I guess if we were even more clever we could get to something more like (…, …, "", …).

gwern•1y ago
The special value doesn't stand out, though. All three examples I gave were what I thought skimming his comment before my brain caught up to his caveat about an empty third argument. The empty string looked like it was by far the most harmless part... Whereas if they are all empty strings, then by definition the empty string stands out as the most suspicious possible part.
tybug•1y ago
The Hypothesis explain phase [1][2] does this!

  fails_on_empty_third_arg(
      a = "",  # or any other generated value
      b = "",  # or any other generated value
      c = "",  
      d = "",  # or any other generated value
  )
[1] https://hypothesis.readthedocs.io/en/latest/reference/api.ht...

[2] https://github.com/HypothesisWorks/hypothesis/pull/3555

chriswarbo•1y ago
> As opposed to the shrunk version where I immediately think, "uh oh: one of them is not handling an empty input correctly."

I agree that non-empty strings are worse, but unfortunately `("", "", "", "")` wouldn't only make me think of empty strings; e.g. I'd wonder whether duplicate/equal values are the problem.

chriswarbo•1y ago
> I'd rather see this in the failure report:

> ("ldiuhuh!skdfh", "nd#lkgjdflkgdfg", "", "dc9ofugdl ifugidlugfoidufog")

I would prefer LazySmallcheck's result, which would be the following:

    (_, _, "", _)
Where `_` indicates that part of the input wasn't evaluated.
yorwba•1y ago
A minimal reproducing example cannot guarantee that you'll correctly diagnose a bug just by looking at the example (because multiple potential bugs could cause the same example to fail) but it can guarantee that when you step through the code to understand what's happening, you won't have to deal with huge amounts of irrelevant data.

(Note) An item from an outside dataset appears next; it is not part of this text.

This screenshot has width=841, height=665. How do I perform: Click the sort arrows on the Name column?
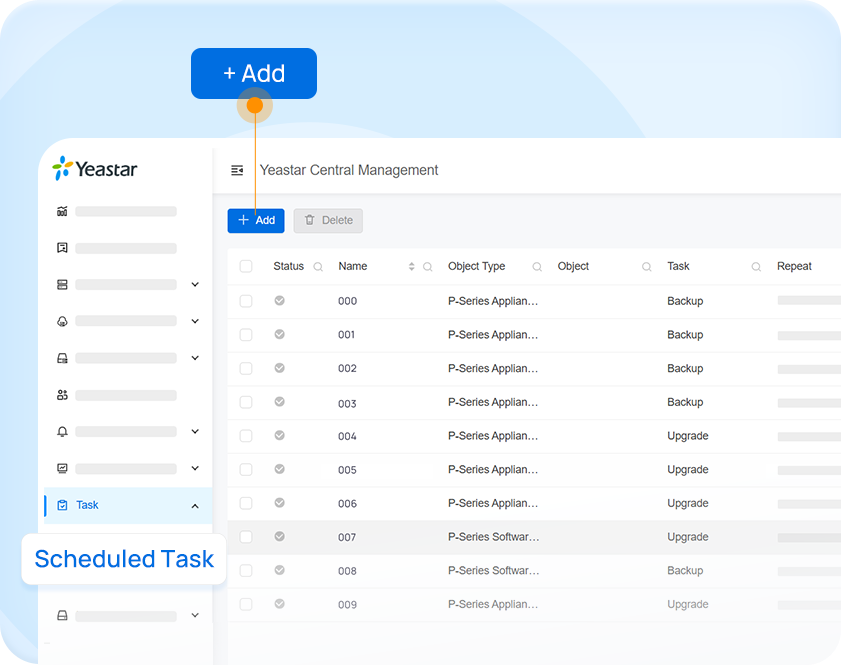(411, 266)
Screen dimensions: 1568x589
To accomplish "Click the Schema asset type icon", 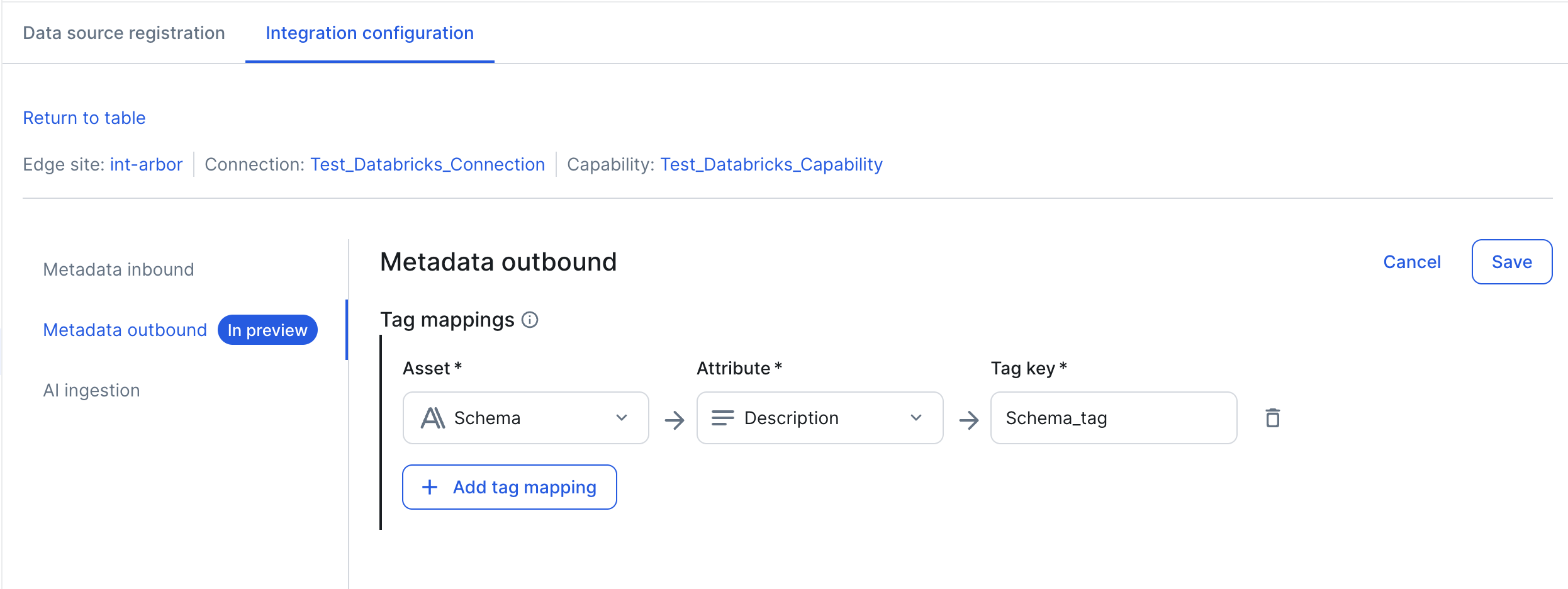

Maybe an alternative shrinking procedure could directly minimize the number of instructions that need to be executed to hit a failure...

edsko•1y ago
(Author of falsify here.) You are absolutely correct that the empty string isn't always the best counter-example. The goal of shrinking is to shrink to the _simplest_ possible value (this is true for all approaches to shrinking). What constitutes "simple" is very much domain specific. It would certainly be possible to write a generator that would shrink to, say, "foo", as the canonical "simplest" example of a simple string. Indeed, since we are working in a lazy language, you could (with a bit of effort) shrink to `undefined` if the other arguments are not used at all.
mjw1007•1y ago
I agree it can be domain-specific, but I think it's more common than not that empty containers, and the number zero, are corner cases rather than typical values.

So I think it would be a decent quality-of-life improvement to make generators of the sort you suggest easily available, and have the tutorial docs use them from the start.

shae•1y ago
I care about the edge between "this value fails, one value over succeeds". I wish shrinking were fast enough to tell me if there are multiple edges between those values.